## Task requirements
Wherever the string "entry" appears in the entries below, return the line that holds it.

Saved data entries
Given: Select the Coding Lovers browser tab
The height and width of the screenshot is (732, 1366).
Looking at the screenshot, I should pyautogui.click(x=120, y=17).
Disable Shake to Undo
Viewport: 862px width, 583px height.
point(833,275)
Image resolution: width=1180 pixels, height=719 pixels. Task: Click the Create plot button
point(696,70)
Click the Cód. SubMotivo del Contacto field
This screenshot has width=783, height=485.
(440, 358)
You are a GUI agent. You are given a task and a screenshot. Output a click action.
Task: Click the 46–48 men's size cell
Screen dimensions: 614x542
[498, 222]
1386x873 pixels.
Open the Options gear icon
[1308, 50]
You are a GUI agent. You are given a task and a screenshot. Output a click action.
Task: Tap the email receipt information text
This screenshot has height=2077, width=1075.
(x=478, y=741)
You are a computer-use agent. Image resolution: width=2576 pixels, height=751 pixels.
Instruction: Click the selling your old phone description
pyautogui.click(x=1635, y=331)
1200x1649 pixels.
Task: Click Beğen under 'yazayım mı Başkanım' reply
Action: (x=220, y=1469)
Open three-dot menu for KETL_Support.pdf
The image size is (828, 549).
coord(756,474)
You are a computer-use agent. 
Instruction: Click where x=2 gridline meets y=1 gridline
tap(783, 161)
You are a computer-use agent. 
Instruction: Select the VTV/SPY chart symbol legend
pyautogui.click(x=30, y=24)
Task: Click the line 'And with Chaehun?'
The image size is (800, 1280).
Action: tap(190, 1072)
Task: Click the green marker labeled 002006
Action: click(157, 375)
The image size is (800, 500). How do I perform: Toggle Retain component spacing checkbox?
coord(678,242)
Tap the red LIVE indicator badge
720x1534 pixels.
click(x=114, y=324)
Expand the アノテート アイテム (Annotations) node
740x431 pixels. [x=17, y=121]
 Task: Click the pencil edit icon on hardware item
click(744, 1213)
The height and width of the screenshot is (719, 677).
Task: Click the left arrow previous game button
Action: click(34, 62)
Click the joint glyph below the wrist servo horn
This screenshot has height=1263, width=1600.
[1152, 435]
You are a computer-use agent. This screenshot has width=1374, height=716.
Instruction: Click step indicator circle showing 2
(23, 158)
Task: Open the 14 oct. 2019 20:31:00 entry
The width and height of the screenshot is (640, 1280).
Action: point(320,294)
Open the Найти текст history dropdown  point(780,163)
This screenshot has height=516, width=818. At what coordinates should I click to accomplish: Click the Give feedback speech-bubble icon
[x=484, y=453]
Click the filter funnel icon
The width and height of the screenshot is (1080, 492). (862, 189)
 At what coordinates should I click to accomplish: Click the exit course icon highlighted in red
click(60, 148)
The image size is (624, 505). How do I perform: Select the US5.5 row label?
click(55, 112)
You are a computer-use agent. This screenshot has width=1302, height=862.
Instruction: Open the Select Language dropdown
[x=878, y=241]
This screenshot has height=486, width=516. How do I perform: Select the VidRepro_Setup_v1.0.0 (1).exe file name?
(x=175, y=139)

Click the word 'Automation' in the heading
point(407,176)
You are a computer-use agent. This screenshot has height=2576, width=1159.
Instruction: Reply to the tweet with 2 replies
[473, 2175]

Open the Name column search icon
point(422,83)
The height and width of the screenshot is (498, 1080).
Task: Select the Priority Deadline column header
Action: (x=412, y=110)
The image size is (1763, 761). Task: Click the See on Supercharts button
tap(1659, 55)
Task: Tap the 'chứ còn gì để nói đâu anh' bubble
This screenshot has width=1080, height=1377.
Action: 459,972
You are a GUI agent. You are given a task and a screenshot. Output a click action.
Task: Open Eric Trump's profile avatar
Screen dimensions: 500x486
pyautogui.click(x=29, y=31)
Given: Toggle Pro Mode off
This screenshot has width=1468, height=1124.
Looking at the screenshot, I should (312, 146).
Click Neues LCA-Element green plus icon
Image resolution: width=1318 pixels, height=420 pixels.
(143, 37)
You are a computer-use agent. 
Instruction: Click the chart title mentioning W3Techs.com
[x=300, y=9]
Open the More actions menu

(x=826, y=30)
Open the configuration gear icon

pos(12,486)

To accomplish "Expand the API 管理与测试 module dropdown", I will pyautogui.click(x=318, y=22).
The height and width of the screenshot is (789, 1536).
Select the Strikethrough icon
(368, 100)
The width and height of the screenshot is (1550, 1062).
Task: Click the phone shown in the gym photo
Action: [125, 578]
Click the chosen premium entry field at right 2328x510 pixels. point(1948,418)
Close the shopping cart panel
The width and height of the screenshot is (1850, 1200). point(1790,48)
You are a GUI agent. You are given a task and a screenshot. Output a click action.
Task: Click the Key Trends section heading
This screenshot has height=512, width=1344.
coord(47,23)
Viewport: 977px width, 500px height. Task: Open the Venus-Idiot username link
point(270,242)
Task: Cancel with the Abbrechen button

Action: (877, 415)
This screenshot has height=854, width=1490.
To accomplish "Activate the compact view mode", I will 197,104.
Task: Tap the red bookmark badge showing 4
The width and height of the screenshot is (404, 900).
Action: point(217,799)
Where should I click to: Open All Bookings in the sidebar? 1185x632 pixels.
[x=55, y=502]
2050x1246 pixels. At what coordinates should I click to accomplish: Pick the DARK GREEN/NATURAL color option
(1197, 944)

## Task result
Task: Open the 14 oct. 2019 20:31:00 entry
Click the chosen premium entry field at right 2328x510 pixels. point(1948,418)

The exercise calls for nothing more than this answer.